RECORDS SHOWN:
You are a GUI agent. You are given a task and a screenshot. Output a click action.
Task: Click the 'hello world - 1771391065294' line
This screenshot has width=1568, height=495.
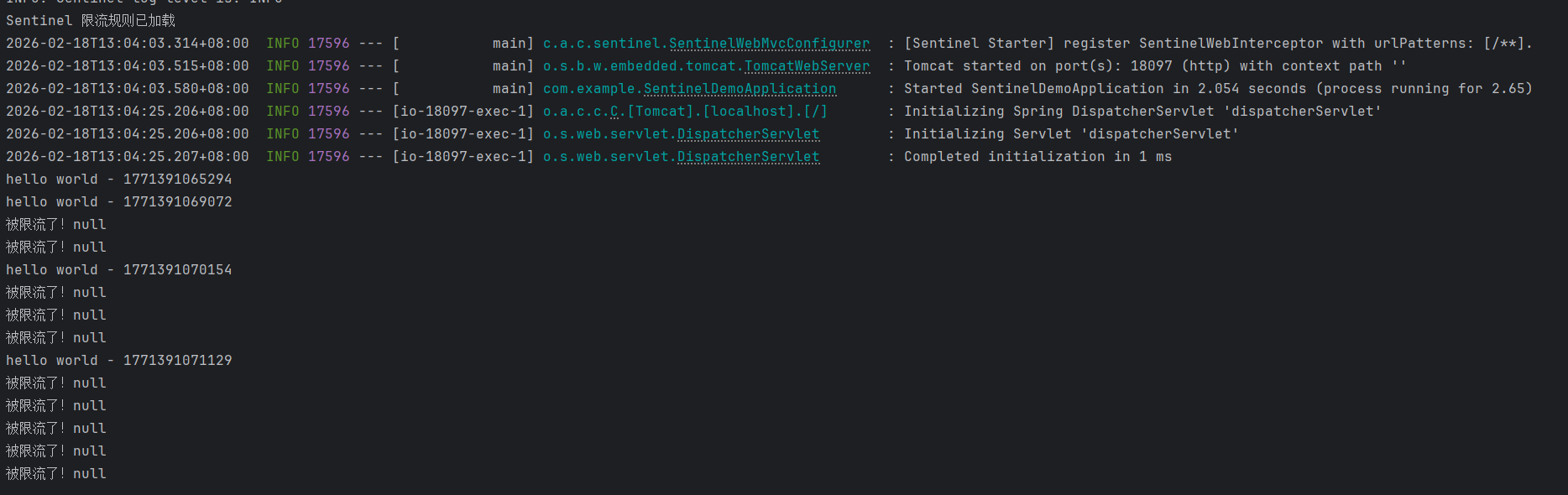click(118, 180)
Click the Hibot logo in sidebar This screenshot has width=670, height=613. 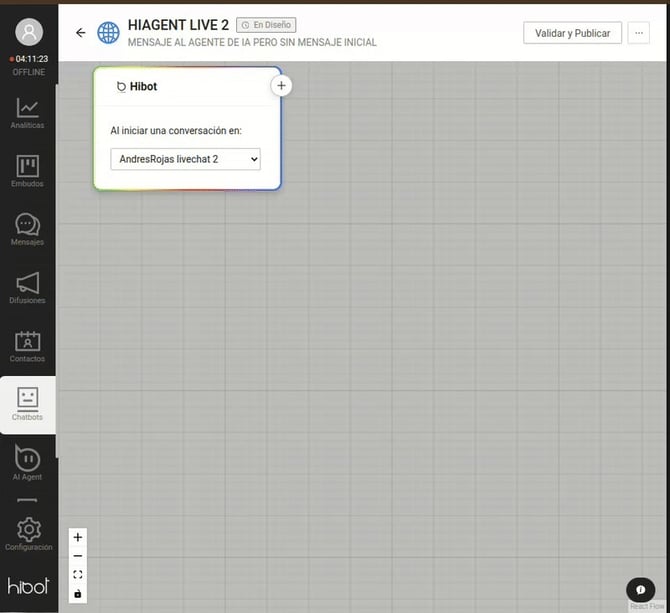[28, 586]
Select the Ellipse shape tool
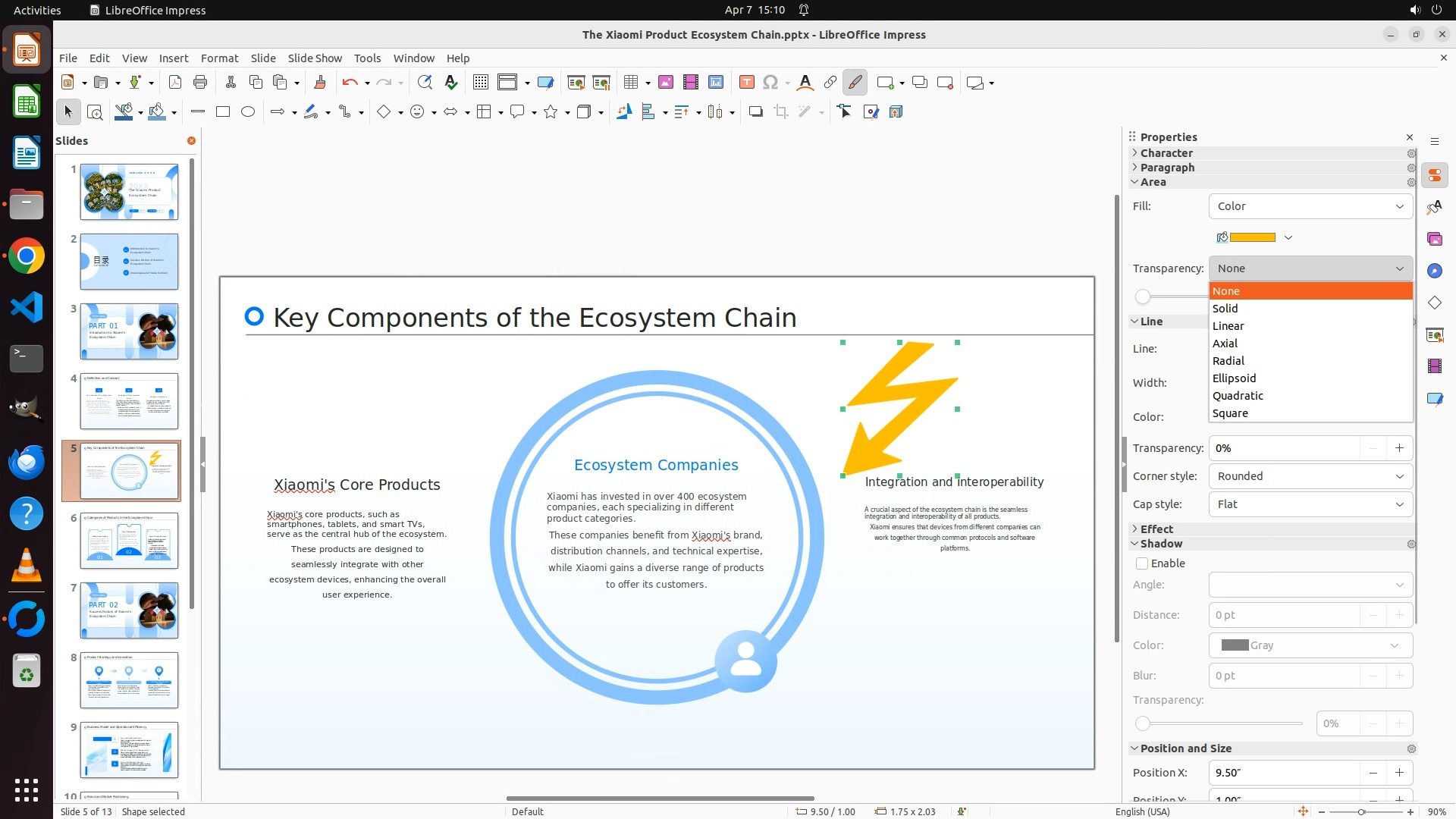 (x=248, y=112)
---
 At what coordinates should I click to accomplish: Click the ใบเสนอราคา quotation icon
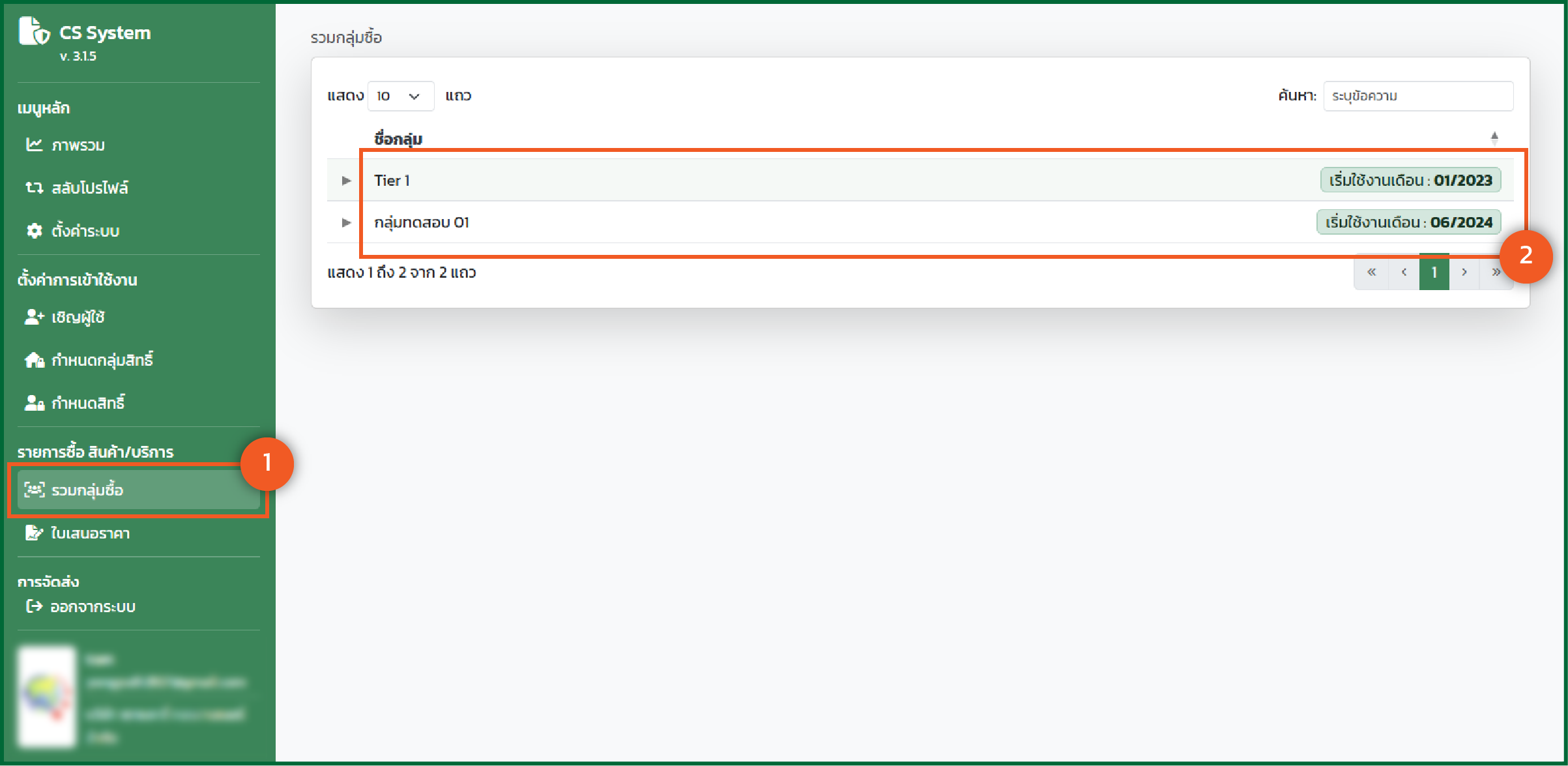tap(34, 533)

YOUR INSTRUCTIONS: Copy out, word for word, the part above that opens with the line containing "At what coordinates" and closes with the line containing "tap(34, 533)", including both of those lines, and leave out any pictures.

SOLUTION FOR THIS PROBLEM:
 At what coordinates should I click to accomplish: Click the ใบเสนอราคา quotation icon
tap(34, 533)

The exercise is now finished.